By The Post and Courier
Our interstate system has facilitated an unrestricted supply chain of goods, services and people efficiently for the better part of 50 years. These freeways are indispensable infrastructure for every aspect of our economy, and critical for our competitiveness and quality of life. However, the state has no long-term plan for how to comprehensively fund maintenance and improvements.
Some libertarians and "conservative think tanks" - and even my friend Rep. Joe Jefferson - are advocating placing tolls on existing interstate lanes, suggesting it is the political and funding panacea. In reality, as has been shown time and again, this notion of tolls as savior is misplaced and too costly for everyone.
Even if you can get past the compromised principle of paying for the same road twice - both with a fuel tax and a toll tax - there are other reasons why placing tolls on currently non-tolled interstate lanes will create costly inefficiencies in the supply chain.
First, tolls are expensive to administer, collect and enforce, with costs sometimes reaching 33.5 percent of the revenue generated: that's certainly not a "conservative" way to tax. Administration of the gas tax is 1 percent of revenue generated. Transportation is fundamental to the economy, and as such, it should not be taxed inefficiently. Besides, South Carolina does not have the sustained traffic density to make tolling cost-effective.
Second, it's a fact that drivers (especially commercial fleets) avoid tolls by diverting onto secondary roads, leading to longer, less efficient routes with safety issues.
Third, tolling existing lanes of interstate is generally prohibited by federal law (although private-sector profiteers want to change that). If tolls are placed at state borders, or locals are given "free-passes," they become discriminatorily unconstitutional, flying in the face of the Commerce Clause of the U.S. Constitution. And finally, people simply hate tolls - unless they're optional.
Truck fleet operators have a legitimate argument in that they pay every state through which they run an "apportioned" fuel tax and registration fee (some states even collect property taxes) based upon miles operated and fuel burned there. So they already pay a fair share. They have clearly told the Legislature they aren't opposed to adjusting user-fees, but they are against creating costly new collection mechanisms to extract them.

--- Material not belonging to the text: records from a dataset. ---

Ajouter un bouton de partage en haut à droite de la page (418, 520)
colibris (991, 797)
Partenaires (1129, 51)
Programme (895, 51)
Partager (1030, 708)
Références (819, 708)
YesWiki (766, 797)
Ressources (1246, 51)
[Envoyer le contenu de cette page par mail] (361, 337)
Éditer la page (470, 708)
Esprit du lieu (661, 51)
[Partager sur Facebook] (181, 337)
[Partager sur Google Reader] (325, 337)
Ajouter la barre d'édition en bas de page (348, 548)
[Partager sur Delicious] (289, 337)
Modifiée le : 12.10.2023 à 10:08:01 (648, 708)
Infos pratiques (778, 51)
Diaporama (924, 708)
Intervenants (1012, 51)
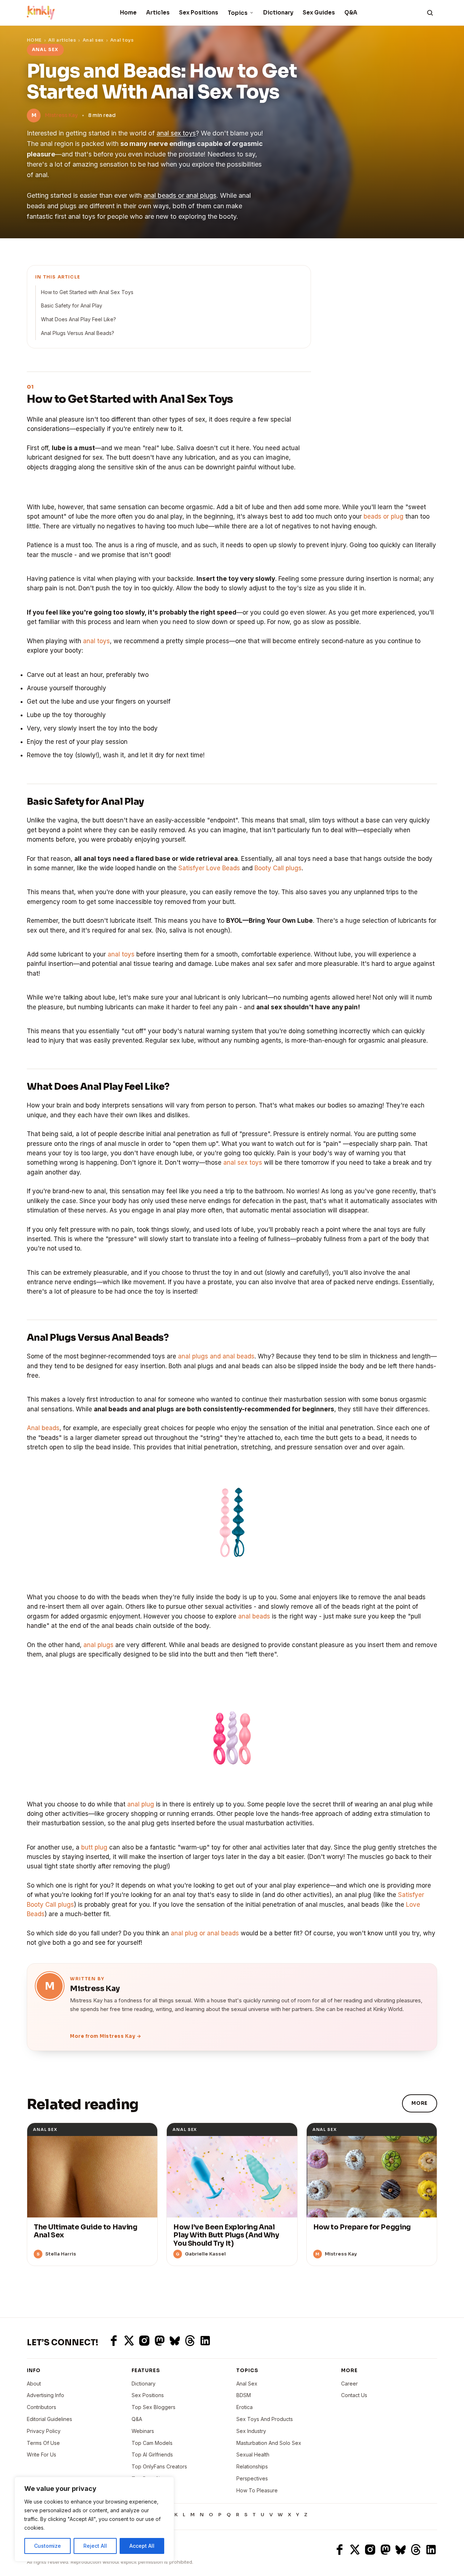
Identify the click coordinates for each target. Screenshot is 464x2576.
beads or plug (383, 516)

Some states have considered them. A 2009 study on the impacts of proposed tolls on Interstate 80 in Pennsylvania estimated shippers, truckers and consumers would suffer a combined annual deadweight loss in the tens of millions of dollars per year just due to tolls. In North Carolina, projected traffic diversion from proposed tolls on Interstate 95 would have cost businesses along the corridor an estimated $1 billion in revenue over several decades due to toll-averse highway users bypassing their businesses along with the tolls.
Virginia, home to one of the nation's largest ports, toyed with tolling existing lanes on I-95 as part of a transportation funding plan. Instead, the state passed a comprehensive transportation funding reform bill that included a provision effectively prohibiting I-95 tolls. They all realized punitive and inefficient toll charges, combined with diversion, would negatively impact commerce.
Georgia has invested $2 billion on its section without tolls. If South Carolina wants to keep I-95 "the Corridor of Shame," toll it. States that would balkanize, and in some cases even "monetize," these public assets would betray those businesses and citizens who have established presences along the newly-tolled corridor.
There is no question that the long-term sustainability of this network must be a priority. Growing states like South Carolina will have to accelerate investments, with Congress, the Legislature and the DOT Commission making funding interstates their top priority.
There are sensible, fair and cost-effective solutions that don't unduly stifle growth and efficiency. But tolling existing lanes of interstates is not one of them.
There are reasons why no state has ever tolled existing lanes of interstate. We don't need to go there.
Paul Campbell is executive director of the Charleston International Airport and a state senator representing Berkeley, Charleston and Dorchester counties.